◆ **DIRECTIONS FOR THIS TASK**
In the material below, rewrite the lines from the one containing "This screenshot has height=650, width=1362." through the one containing "(1166, 122).", replacing "Identify" with "Determine" and keeping everything else unchanged. Omit the pictures from your answer.

◆ **GIVEN DATA**
++++++
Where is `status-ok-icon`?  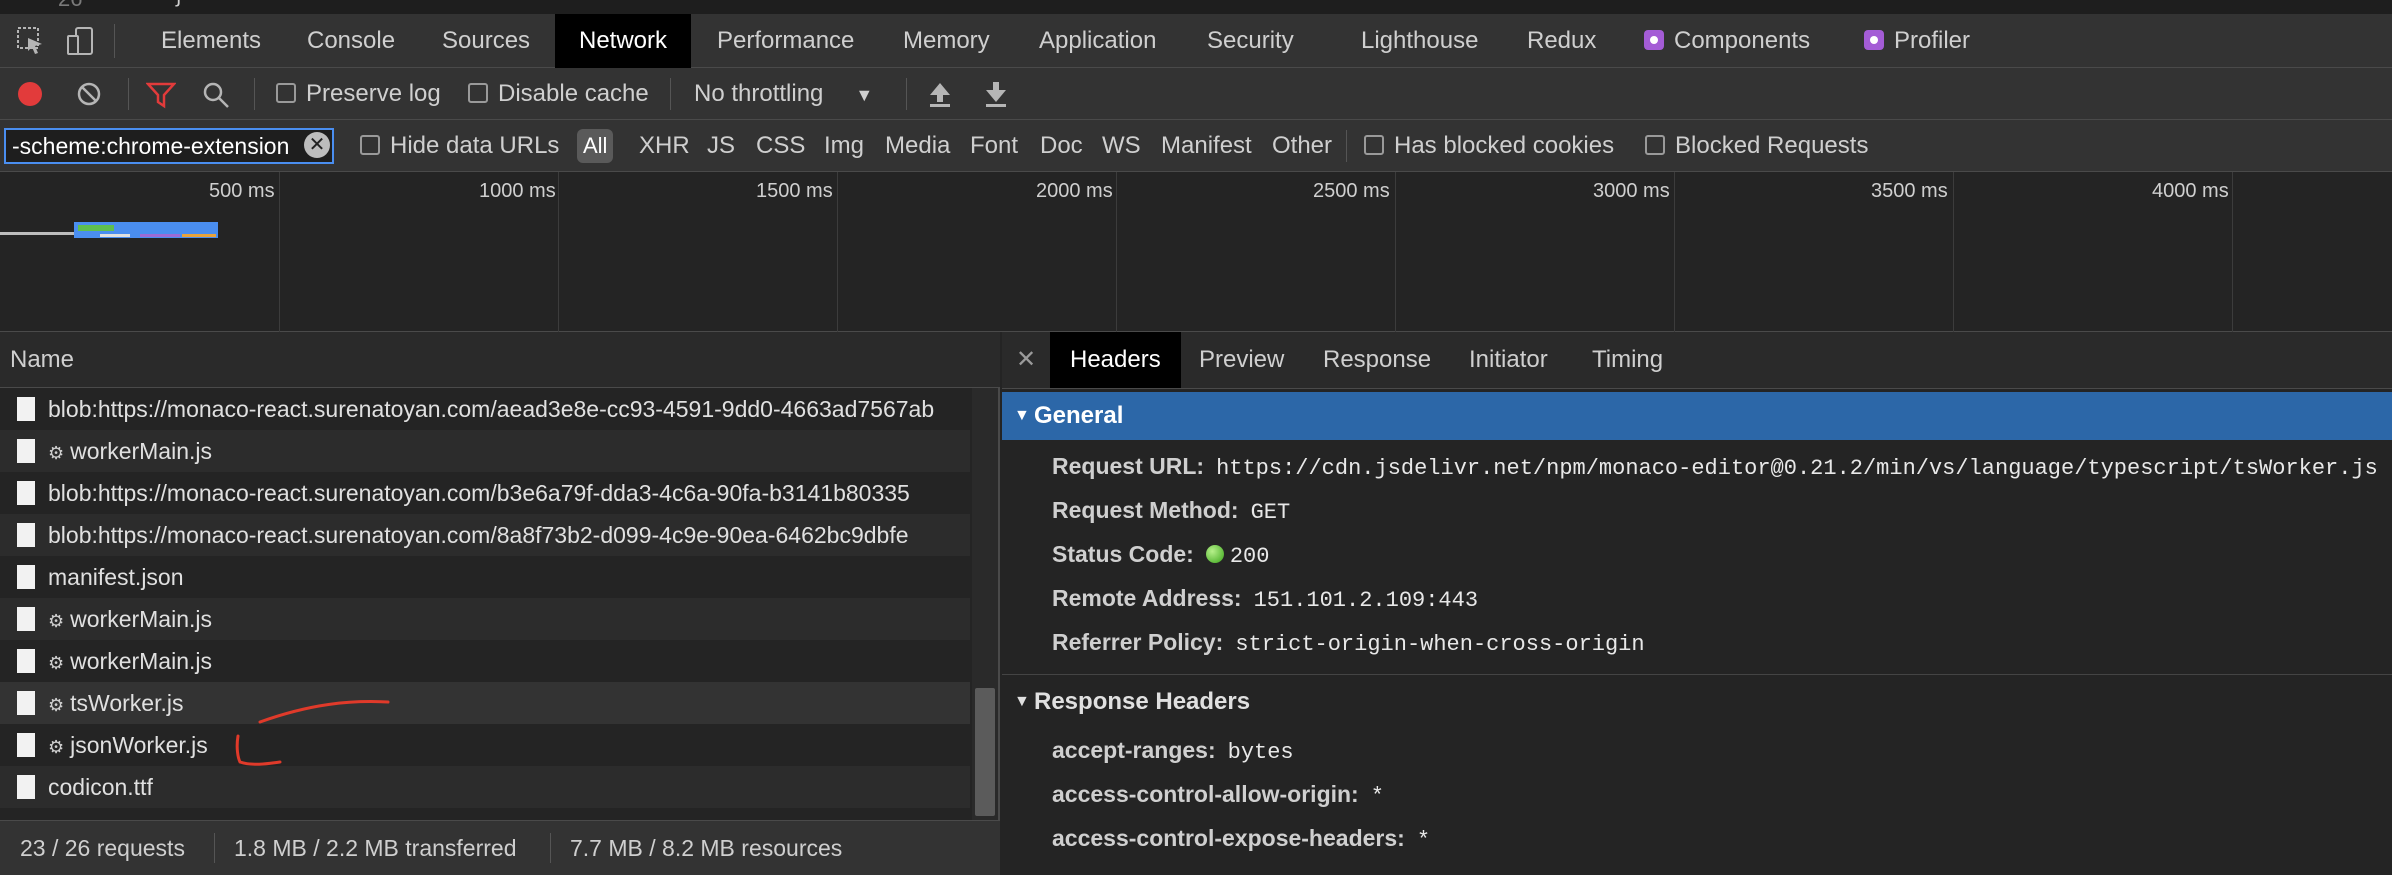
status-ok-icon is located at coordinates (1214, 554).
++++++
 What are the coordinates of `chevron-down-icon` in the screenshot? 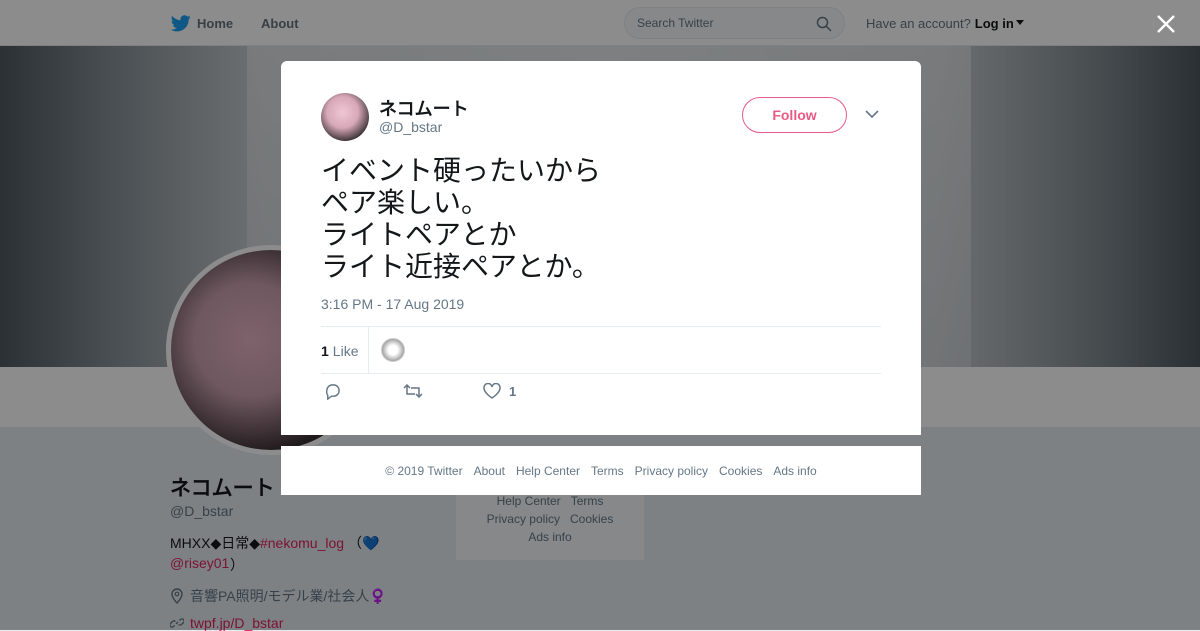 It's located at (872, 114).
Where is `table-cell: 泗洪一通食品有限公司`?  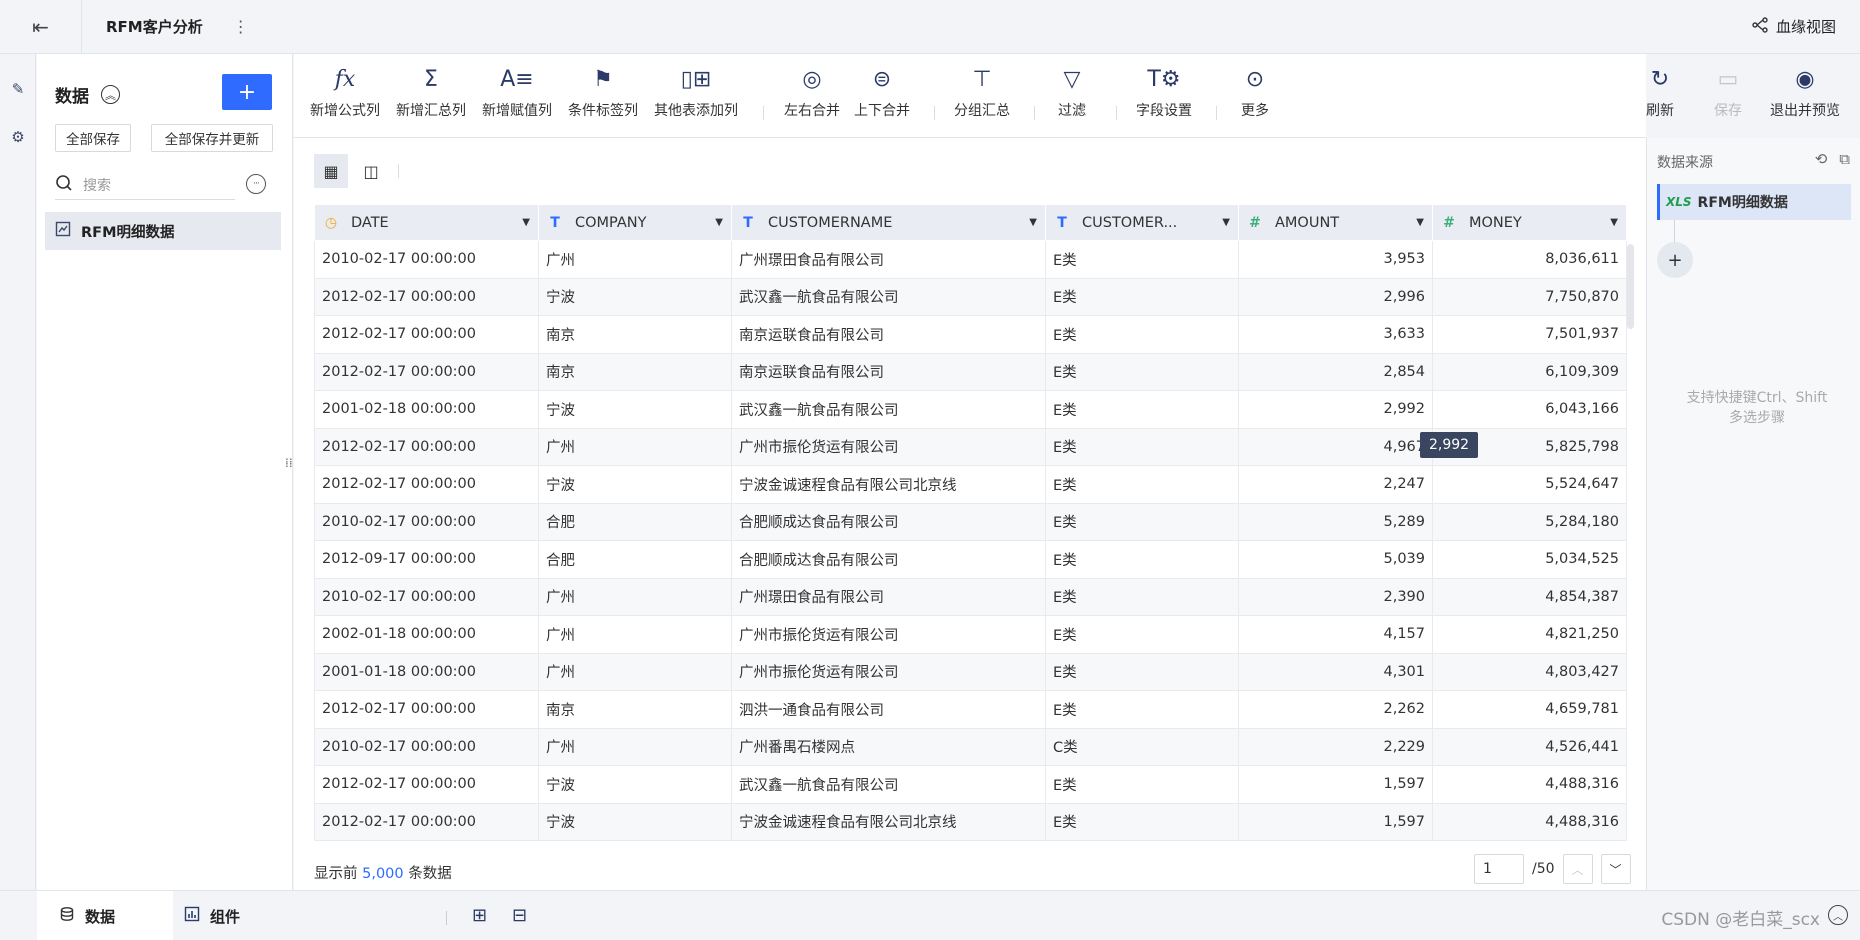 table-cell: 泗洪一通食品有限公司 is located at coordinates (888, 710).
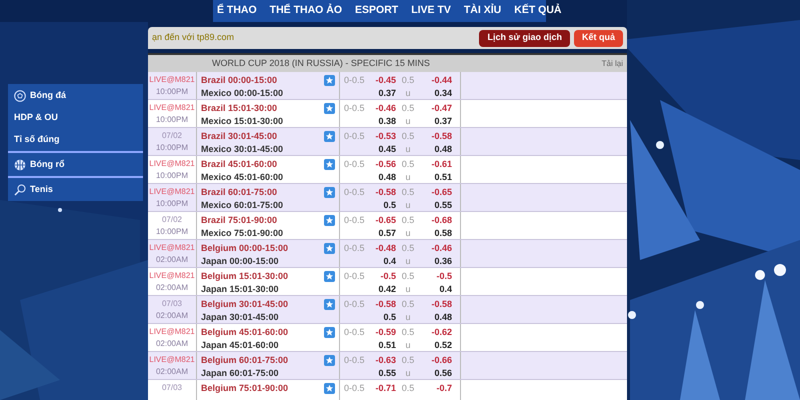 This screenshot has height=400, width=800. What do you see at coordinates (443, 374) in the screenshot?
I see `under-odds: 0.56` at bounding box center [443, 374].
++++++
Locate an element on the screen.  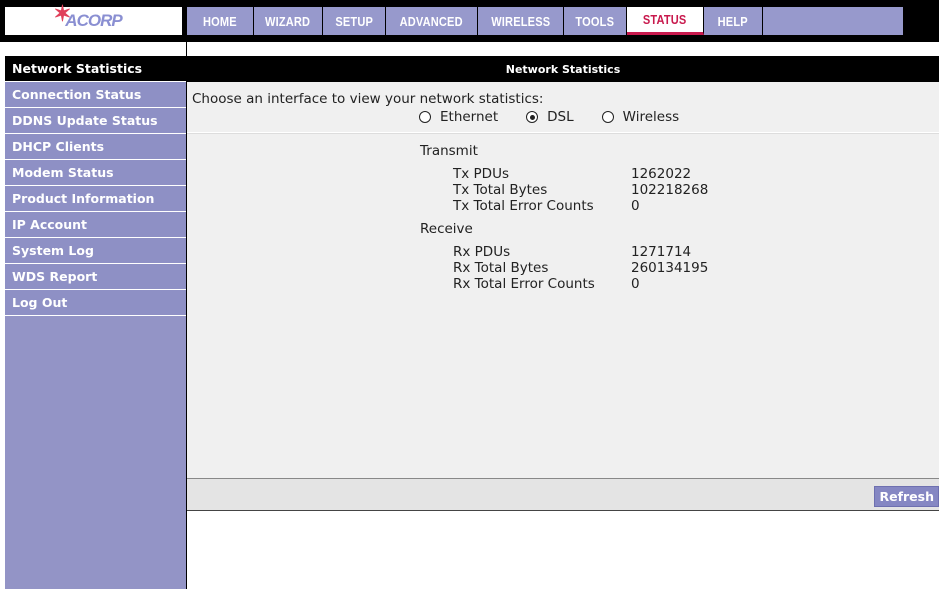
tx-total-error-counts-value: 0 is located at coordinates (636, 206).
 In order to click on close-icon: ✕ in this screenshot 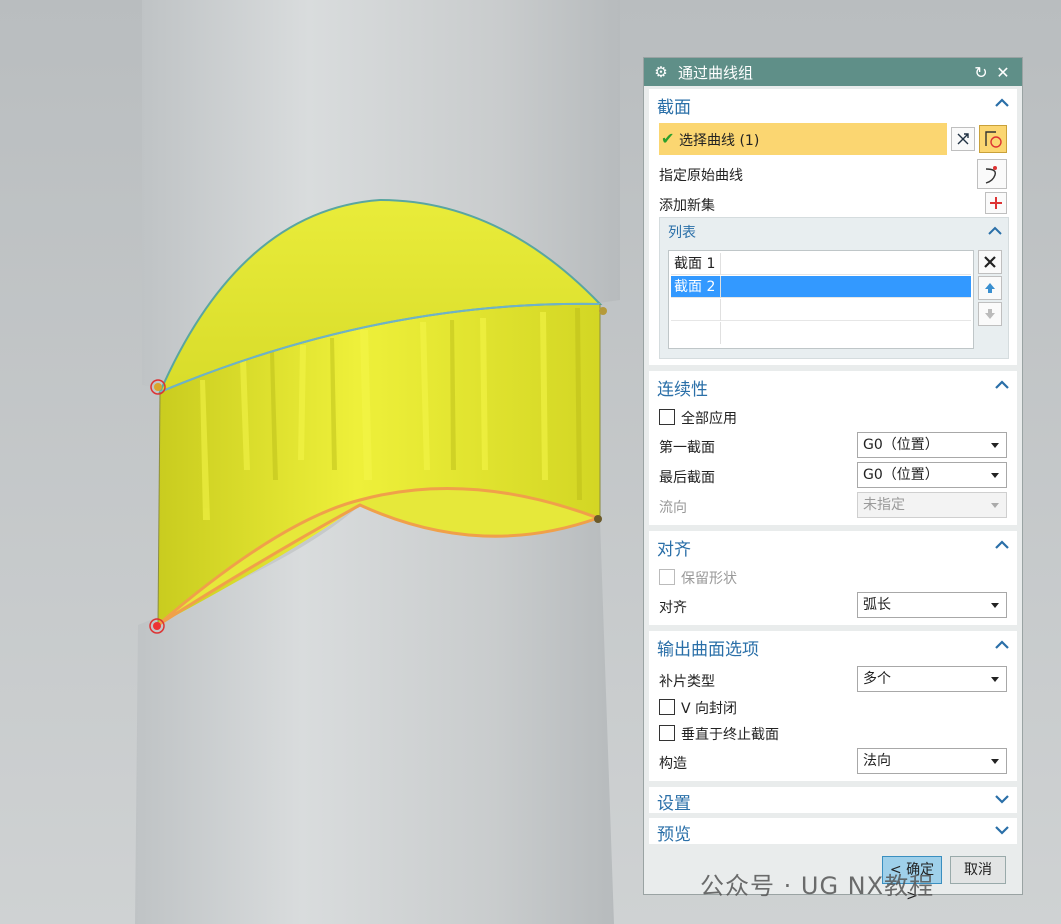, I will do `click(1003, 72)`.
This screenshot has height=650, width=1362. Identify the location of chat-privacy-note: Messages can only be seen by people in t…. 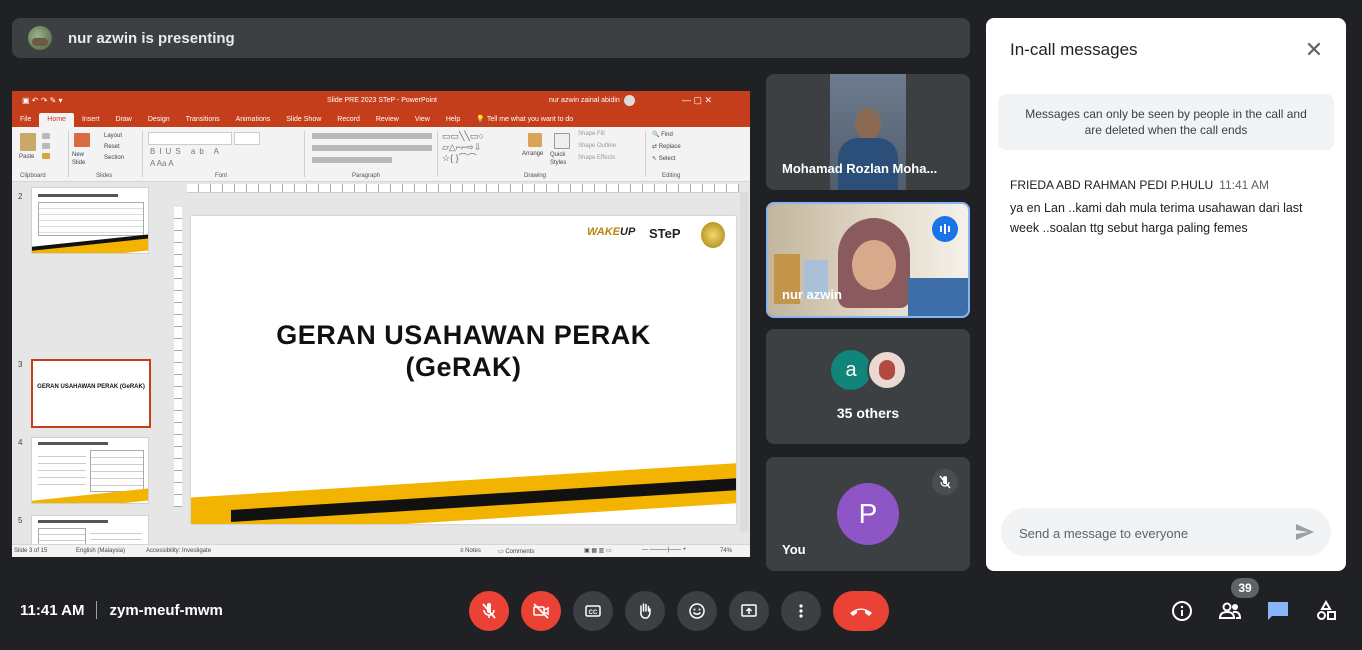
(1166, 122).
++++++
◆ **RESPONSE BOX**
This screenshot has height=650, width=1362. Determine the location of chat-privacy-note: Messages can only be seen by people in t…. 
(1166, 122).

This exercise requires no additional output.